GopherVR is an enhanced Internet Gopher client that includes a 3D visualization tool for viewing resource collections as 3D scenes. It explored how people outside of formal research laboratories could use spatial metaphors to access information. The 3D view was intended to be similar to 3D games of the time, like Spectre. The authors were interested in how this spatial representation could address the "lost in hyperspace" feeling that people using conventional Gopher clients sometimes experienced.

In 1995, the Gopher developers at the University of Minnesota released GopherVR. Using Gopher+ protocol extensions, spatial positions for Gopher resources are specified, and GopherVR clients combine traditional Gopher hierarchy browsing with 3D scene navigation. It was primarily written by Mark P. McCahill, Paul Lindner and Neophytos Iacovou. This original version was available for Unix, using Motif and X11, and the classic Mac OS; although incomplete, they were offered as partially functional alpha versions for testing.

Godot was another GopherVR client. It used a Z39.50 interface to libraries, allowing you to navigate the contents of a library in 3D.

According to McCahill, GopherVR's goals included showing the potential of structures that "separate the organization from the content", so "you could display the organizational structure a bunch of different ways", which the Web did not have ways of handling at the time.

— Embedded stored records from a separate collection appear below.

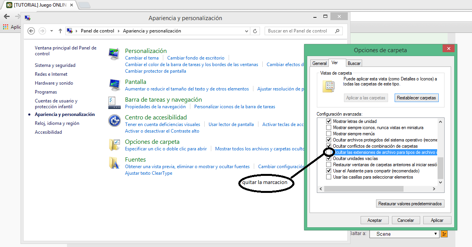Click the Opciones de carpeta folder icon
The width and height of the screenshot is (472, 247).
(x=114, y=145)
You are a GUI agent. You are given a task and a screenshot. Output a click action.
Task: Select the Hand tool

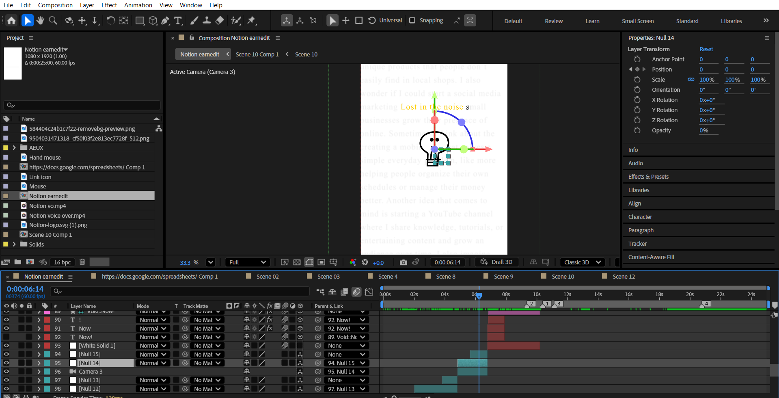pyautogui.click(x=40, y=20)
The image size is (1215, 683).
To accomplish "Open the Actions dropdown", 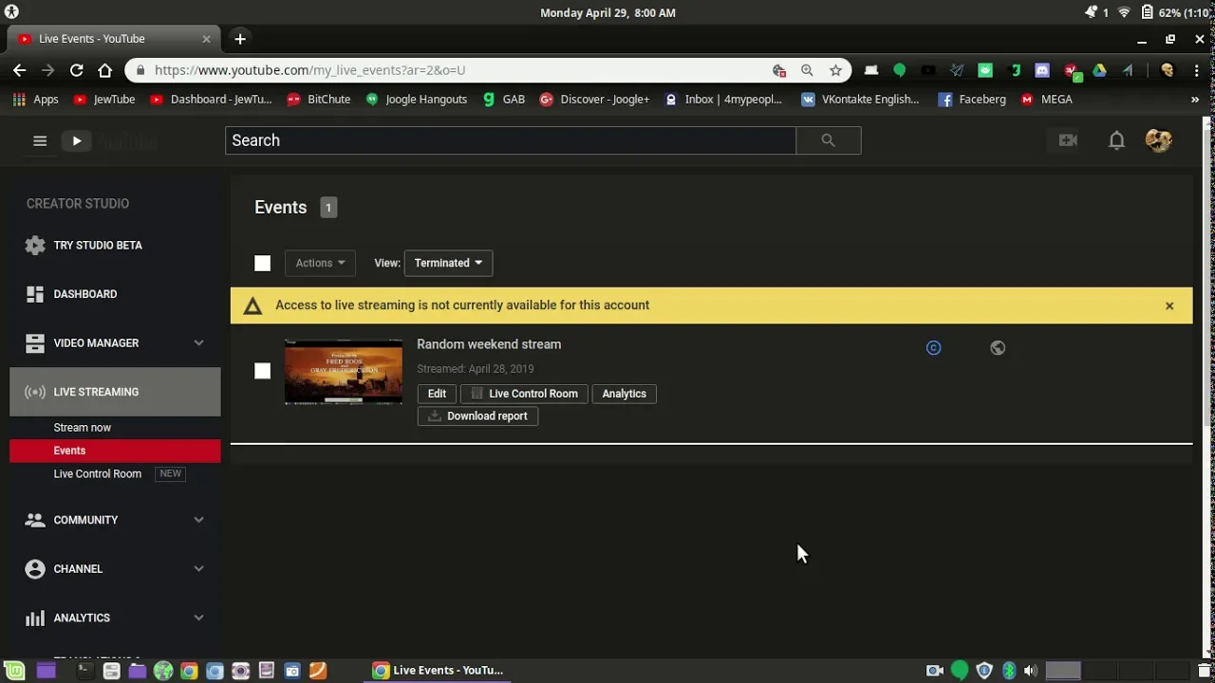I will [x=320, y=263].
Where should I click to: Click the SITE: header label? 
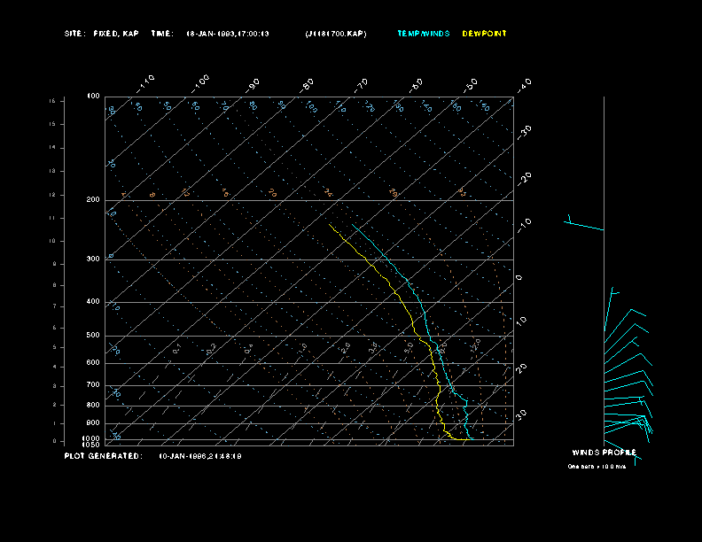pyautogui.click(x=74, y=34)
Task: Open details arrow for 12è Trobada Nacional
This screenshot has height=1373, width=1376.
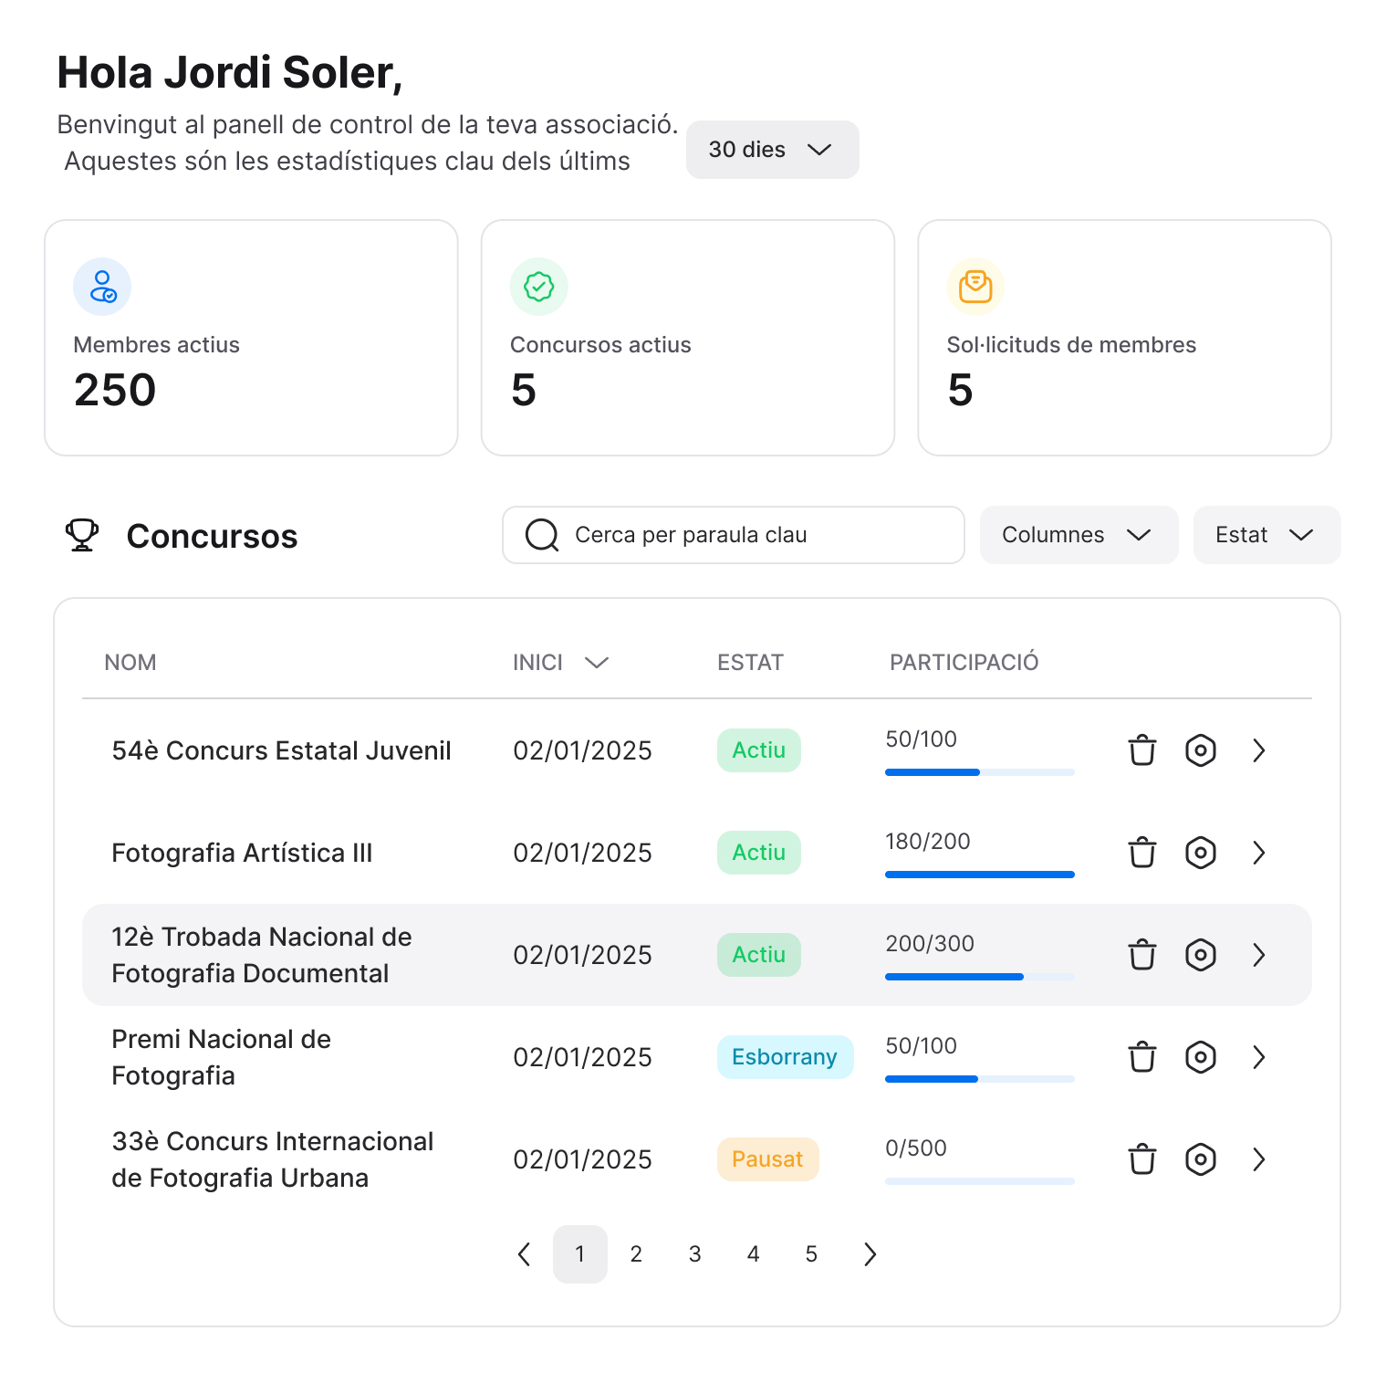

At the time GopherVR became available, the World Wide Web had recently been growing, and Gopher was already less commonly used.

== Revival ==
The software packages for GopherVR were stored on the UMN Boombox FTP server, and (probably due to a defective backup and restore) virtually all Gopher software on this server over 96k in length had become corrupted, resulting in the loss of all publicly available copies of the source code until it was rediscovered and made available by Mark McCahill in June 2008.

In December 2009, GopherVR was re-released by Cameron Kaiser in an updated form for Mac OS X, Linux and other platforms, but is still considered incomplete.